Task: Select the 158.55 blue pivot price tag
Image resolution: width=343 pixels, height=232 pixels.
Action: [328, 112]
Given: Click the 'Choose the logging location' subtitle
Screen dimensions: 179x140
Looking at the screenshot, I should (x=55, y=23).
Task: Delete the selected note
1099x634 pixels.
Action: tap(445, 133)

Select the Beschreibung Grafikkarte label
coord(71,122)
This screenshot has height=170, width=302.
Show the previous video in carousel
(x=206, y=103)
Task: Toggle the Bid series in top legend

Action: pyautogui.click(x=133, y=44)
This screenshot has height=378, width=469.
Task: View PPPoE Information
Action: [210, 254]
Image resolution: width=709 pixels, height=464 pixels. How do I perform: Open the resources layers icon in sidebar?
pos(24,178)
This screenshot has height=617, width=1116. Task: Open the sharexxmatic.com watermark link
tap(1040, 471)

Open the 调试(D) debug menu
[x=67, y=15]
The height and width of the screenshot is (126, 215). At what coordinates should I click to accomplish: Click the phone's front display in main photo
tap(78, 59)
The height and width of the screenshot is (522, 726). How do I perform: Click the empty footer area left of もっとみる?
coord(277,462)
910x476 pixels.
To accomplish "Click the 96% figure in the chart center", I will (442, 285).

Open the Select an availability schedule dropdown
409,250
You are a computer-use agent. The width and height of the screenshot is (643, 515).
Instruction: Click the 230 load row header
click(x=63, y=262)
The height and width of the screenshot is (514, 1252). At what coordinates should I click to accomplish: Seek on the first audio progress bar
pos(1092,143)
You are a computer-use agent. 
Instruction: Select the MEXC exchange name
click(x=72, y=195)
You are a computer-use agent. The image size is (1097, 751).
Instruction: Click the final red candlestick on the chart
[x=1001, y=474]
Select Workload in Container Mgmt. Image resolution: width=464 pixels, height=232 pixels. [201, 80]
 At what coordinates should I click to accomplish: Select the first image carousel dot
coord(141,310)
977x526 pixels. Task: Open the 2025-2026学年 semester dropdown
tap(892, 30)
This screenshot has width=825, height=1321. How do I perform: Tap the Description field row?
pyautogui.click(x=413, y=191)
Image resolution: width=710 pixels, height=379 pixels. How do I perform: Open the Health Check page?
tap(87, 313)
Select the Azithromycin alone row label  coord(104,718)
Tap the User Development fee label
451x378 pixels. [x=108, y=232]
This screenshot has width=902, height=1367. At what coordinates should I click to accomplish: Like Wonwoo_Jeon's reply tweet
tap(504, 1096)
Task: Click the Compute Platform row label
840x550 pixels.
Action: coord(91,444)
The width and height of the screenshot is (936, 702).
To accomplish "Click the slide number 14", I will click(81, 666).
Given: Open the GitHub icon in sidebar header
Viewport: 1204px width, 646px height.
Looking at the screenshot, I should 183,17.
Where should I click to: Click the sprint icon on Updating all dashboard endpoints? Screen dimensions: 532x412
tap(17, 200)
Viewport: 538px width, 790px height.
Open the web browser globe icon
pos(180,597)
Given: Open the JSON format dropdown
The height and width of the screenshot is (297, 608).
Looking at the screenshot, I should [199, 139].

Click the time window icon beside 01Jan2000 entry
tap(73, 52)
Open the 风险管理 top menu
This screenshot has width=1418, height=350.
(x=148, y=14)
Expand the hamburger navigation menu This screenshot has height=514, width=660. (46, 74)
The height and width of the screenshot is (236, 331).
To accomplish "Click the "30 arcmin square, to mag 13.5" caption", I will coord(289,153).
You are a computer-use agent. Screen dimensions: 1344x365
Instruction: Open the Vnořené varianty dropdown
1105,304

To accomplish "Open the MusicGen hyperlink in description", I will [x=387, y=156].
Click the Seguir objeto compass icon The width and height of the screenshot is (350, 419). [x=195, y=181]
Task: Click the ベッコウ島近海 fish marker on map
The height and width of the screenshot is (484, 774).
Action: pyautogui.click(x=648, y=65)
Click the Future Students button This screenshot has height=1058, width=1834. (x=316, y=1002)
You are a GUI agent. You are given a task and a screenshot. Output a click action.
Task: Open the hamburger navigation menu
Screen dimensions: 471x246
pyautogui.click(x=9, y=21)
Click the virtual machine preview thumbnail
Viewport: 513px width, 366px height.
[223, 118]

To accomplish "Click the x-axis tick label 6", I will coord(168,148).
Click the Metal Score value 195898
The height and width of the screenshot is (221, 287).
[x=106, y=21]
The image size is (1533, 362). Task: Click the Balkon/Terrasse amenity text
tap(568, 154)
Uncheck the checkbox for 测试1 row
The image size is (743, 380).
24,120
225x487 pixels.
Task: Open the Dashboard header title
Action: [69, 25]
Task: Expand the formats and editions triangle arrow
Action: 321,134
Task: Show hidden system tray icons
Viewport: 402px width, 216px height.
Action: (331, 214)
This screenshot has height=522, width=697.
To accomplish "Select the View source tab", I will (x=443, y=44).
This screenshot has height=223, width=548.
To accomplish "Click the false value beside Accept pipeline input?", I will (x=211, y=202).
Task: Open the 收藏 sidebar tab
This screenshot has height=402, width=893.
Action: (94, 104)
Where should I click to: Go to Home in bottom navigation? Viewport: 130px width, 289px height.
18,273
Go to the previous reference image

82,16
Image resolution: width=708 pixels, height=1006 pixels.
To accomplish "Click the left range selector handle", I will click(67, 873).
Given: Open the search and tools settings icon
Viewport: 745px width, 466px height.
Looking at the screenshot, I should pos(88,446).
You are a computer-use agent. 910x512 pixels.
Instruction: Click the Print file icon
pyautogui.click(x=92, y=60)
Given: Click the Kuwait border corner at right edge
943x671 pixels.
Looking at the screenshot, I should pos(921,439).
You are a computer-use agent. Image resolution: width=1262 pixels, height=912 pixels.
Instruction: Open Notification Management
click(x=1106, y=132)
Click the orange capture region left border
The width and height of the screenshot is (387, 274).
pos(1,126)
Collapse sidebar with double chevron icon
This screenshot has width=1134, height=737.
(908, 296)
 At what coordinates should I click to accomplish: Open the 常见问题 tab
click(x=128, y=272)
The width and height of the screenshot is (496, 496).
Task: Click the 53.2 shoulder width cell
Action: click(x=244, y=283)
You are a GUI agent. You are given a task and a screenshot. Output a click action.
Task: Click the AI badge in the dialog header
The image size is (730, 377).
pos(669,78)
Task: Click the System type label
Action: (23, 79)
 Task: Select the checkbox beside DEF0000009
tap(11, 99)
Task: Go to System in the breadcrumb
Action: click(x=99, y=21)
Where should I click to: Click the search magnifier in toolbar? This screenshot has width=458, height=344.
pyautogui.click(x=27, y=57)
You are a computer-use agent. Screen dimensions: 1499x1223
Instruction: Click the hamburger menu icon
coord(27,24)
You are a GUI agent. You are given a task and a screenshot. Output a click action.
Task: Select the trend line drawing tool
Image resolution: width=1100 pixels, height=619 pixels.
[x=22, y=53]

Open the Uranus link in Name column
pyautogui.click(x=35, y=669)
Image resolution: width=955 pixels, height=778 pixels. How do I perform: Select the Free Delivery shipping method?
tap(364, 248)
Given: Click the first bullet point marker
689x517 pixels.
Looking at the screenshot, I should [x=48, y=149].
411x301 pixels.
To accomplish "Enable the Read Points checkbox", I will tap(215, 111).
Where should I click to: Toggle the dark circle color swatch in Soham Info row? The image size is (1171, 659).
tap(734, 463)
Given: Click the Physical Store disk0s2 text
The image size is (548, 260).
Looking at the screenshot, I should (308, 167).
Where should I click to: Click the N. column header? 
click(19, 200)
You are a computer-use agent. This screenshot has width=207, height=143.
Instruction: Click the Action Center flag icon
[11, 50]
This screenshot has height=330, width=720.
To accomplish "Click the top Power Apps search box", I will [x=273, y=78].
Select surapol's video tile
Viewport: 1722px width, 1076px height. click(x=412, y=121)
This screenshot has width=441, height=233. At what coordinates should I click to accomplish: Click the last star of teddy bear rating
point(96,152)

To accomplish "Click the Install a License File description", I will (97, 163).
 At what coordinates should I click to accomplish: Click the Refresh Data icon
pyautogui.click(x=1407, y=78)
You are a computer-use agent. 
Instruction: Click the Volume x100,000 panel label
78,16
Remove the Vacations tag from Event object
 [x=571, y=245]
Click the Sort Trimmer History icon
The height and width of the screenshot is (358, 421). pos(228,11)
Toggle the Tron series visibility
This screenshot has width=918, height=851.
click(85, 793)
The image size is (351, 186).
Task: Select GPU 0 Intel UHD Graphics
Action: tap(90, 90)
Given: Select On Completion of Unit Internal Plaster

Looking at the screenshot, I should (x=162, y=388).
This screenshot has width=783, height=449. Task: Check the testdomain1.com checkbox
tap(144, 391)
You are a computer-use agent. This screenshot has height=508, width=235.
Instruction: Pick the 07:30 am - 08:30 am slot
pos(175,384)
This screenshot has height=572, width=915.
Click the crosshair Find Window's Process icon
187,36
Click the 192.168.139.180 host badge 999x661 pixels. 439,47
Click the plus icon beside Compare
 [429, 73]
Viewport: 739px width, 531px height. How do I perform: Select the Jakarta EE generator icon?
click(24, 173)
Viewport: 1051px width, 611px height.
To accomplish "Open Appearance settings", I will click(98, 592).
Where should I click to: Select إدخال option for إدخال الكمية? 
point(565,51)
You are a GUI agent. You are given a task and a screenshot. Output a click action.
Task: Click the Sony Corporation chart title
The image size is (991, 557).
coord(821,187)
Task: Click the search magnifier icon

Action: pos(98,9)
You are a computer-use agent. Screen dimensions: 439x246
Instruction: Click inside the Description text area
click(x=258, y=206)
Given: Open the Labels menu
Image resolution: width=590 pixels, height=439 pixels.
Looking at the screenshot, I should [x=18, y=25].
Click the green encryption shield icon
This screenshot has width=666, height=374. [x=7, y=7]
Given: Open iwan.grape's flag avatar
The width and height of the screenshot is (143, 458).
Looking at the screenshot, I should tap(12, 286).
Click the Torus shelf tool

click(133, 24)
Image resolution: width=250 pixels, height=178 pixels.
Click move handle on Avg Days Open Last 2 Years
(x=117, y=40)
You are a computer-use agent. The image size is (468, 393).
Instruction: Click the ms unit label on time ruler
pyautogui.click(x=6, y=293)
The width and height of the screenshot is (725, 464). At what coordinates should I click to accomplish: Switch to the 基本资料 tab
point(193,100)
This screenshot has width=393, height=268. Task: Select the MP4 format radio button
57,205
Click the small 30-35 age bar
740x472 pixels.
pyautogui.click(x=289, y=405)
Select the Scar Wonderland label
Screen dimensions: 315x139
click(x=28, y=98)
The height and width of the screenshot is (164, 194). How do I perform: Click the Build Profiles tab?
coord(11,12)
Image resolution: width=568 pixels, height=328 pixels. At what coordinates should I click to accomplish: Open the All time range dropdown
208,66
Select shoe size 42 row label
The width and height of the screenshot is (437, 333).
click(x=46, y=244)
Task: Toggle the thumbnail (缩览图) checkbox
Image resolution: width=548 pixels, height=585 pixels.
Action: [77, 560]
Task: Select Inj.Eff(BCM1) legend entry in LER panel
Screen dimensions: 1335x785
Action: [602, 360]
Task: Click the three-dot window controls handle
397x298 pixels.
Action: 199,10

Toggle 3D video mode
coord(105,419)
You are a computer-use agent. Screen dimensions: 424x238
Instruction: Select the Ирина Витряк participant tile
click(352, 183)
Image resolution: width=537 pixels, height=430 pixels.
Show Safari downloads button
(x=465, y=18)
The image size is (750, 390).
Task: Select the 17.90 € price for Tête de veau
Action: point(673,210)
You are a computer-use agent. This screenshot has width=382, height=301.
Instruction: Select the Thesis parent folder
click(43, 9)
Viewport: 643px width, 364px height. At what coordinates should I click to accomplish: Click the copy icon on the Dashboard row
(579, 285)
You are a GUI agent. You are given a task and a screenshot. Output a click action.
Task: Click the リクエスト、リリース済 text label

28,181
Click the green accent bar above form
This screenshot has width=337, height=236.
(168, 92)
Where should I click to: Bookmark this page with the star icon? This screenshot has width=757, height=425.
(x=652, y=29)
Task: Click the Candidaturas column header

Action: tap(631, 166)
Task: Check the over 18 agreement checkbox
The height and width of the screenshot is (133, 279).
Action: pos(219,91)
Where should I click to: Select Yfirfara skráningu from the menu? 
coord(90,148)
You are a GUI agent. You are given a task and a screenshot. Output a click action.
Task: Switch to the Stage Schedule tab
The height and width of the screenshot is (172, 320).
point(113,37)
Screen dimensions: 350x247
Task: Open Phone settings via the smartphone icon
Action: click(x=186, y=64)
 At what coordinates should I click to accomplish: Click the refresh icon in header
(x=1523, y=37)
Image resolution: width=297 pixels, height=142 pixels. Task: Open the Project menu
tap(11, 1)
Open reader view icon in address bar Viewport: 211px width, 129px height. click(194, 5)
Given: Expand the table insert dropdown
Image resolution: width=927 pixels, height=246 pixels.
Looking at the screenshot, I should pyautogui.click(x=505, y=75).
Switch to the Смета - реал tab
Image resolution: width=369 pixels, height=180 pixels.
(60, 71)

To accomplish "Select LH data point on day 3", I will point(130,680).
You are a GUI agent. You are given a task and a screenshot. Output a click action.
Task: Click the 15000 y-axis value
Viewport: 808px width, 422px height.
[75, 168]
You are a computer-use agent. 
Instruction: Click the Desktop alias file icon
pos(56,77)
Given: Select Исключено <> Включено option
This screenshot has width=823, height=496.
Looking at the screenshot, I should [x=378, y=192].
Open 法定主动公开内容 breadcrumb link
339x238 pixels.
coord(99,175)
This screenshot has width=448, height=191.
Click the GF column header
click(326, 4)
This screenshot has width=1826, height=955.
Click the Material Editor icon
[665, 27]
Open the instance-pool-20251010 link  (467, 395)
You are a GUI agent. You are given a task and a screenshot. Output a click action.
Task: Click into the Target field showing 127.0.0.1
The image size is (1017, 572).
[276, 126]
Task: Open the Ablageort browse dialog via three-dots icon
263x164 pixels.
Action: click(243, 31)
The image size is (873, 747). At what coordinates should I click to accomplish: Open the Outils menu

══════════════════════════════

Which lines of the data contain the string "dialog"? Copy each one.

Task: Click the AI badge in the dialog header
Task: Open the Ablageort browse dialog via three-dots icon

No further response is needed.